- Exercise requirements: The response should consist only of the lines from the one with "The height and" to the end of the data below, copied exactly and without pictures.

Collected data entries
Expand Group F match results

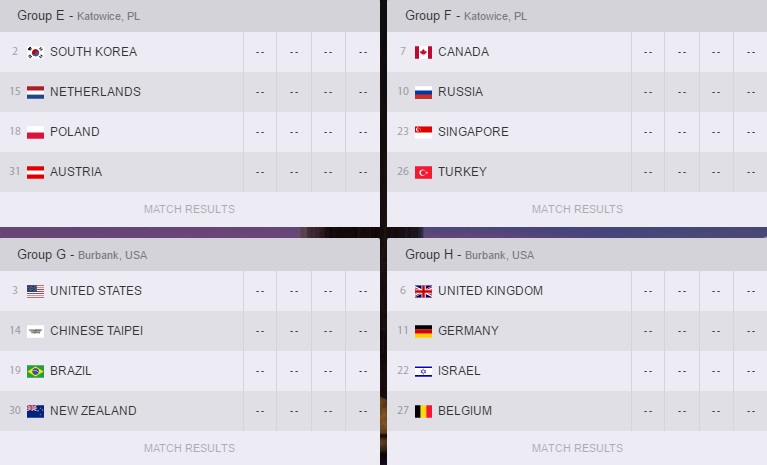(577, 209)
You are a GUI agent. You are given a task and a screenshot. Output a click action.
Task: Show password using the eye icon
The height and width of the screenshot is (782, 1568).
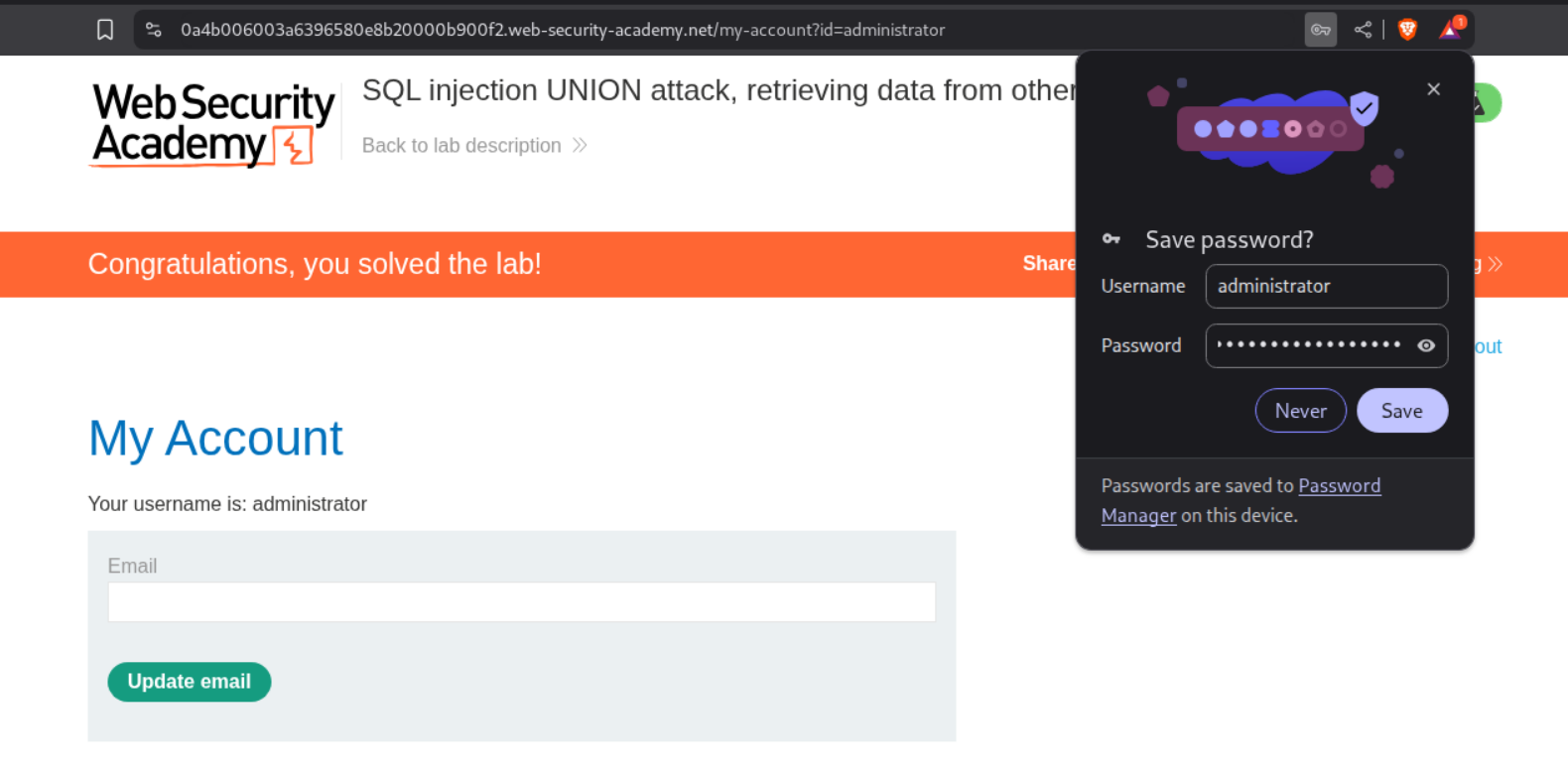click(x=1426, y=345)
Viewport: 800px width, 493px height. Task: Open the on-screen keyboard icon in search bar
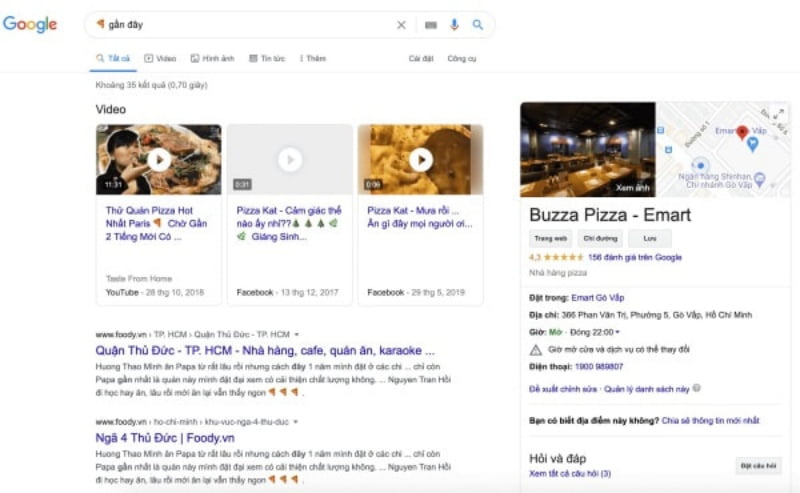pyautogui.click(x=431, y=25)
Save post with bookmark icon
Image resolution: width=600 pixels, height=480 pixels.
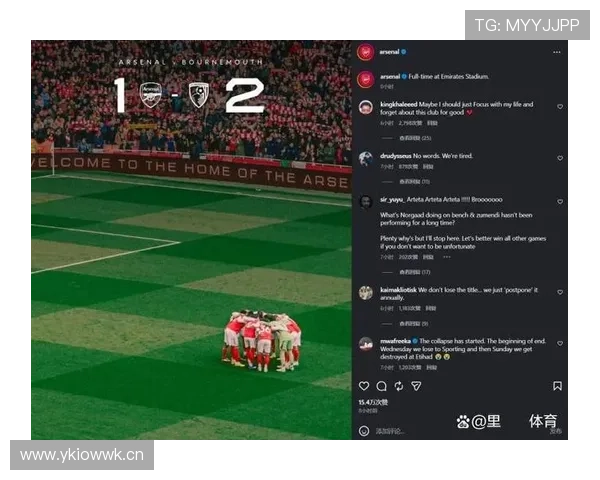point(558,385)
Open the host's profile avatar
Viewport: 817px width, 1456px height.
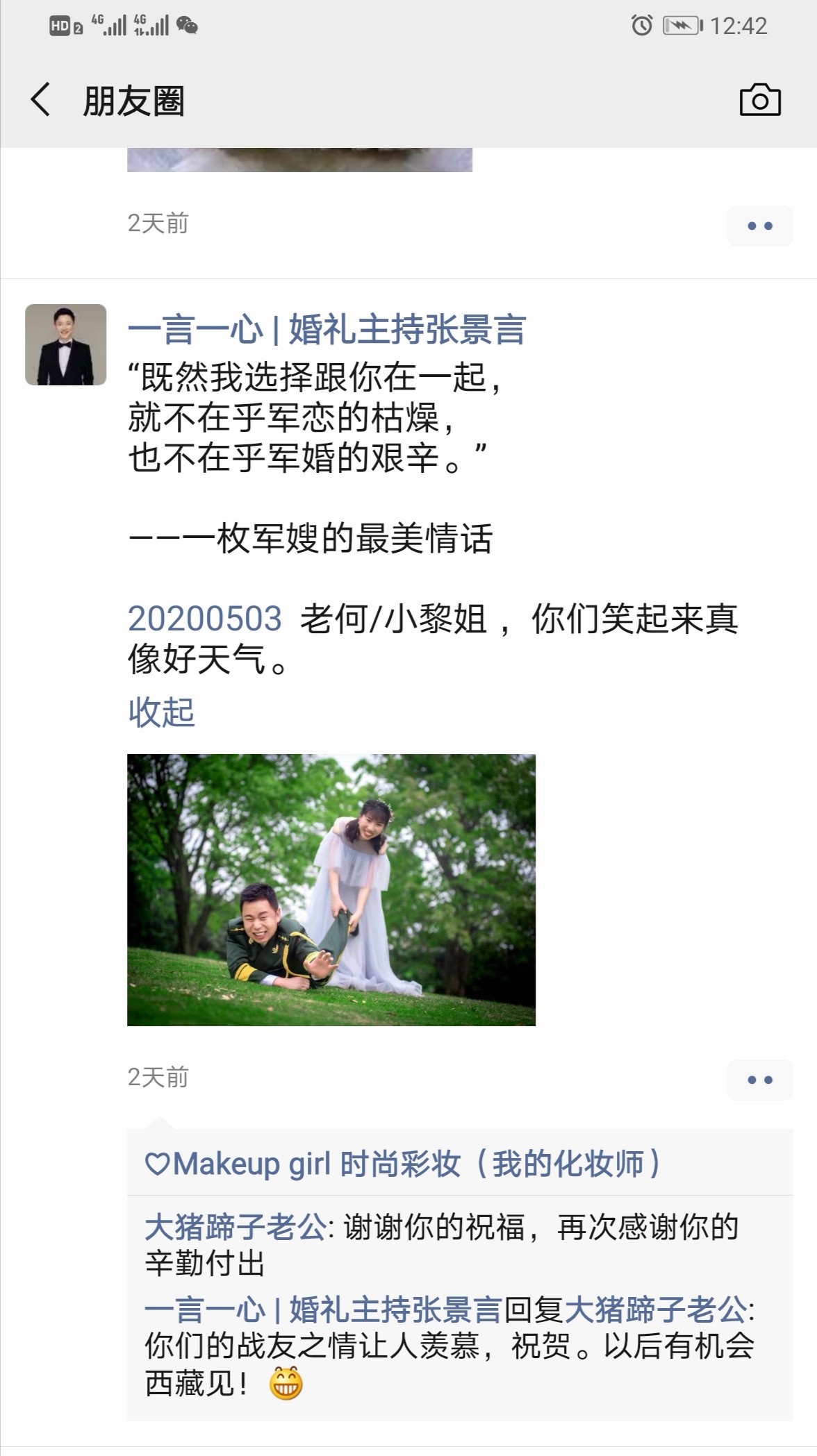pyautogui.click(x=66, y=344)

- Problem solution:
The height and width of the screenshot is (782, 1568).
click(x=1426, y=345)
Viewport: 800px width, 493px height. Task: Open the on-screen keyboard icon in search bar
pyautogui.click(x=431, y=25)
Save post with bookmark icon
Image resolution: width=600 pixels, height=480 pixels.
point(558,385)
Open the host's profile avatar
Viewport: 817px width, 1456px height.
pyautogui.click(x=66, y=344)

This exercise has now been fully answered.